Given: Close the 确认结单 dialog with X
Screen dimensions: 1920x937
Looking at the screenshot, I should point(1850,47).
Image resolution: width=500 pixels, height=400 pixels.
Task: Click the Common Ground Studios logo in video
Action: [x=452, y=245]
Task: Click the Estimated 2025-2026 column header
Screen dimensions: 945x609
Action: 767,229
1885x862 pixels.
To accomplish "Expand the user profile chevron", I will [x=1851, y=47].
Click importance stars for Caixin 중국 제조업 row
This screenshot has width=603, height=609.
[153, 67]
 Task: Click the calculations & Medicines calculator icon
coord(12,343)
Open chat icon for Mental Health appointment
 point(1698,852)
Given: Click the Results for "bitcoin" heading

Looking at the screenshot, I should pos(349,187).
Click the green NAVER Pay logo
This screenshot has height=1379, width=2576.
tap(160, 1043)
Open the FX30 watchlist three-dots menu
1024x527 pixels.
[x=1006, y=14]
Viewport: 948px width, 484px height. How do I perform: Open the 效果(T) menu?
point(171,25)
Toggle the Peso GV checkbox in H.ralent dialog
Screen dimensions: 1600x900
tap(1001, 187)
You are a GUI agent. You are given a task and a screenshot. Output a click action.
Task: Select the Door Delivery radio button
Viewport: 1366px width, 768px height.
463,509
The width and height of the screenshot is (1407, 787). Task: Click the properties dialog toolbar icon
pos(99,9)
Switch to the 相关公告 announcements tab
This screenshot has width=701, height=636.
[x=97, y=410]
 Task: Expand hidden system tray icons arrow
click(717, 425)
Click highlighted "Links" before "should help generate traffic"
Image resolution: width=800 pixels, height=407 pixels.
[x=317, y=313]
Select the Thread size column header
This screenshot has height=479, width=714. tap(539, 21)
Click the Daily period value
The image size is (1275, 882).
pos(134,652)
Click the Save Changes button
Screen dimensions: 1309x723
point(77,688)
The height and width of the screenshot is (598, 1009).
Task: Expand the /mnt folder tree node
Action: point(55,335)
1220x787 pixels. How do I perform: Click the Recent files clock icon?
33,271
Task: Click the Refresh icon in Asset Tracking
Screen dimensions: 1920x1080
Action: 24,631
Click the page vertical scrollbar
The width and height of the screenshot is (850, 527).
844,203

══════════════════════════════

(Exercise directions) Would you filter the records and copy out each line containing "button"?

(Your response)
Task: Select the Door Delivery radio button
Click the Save Changes button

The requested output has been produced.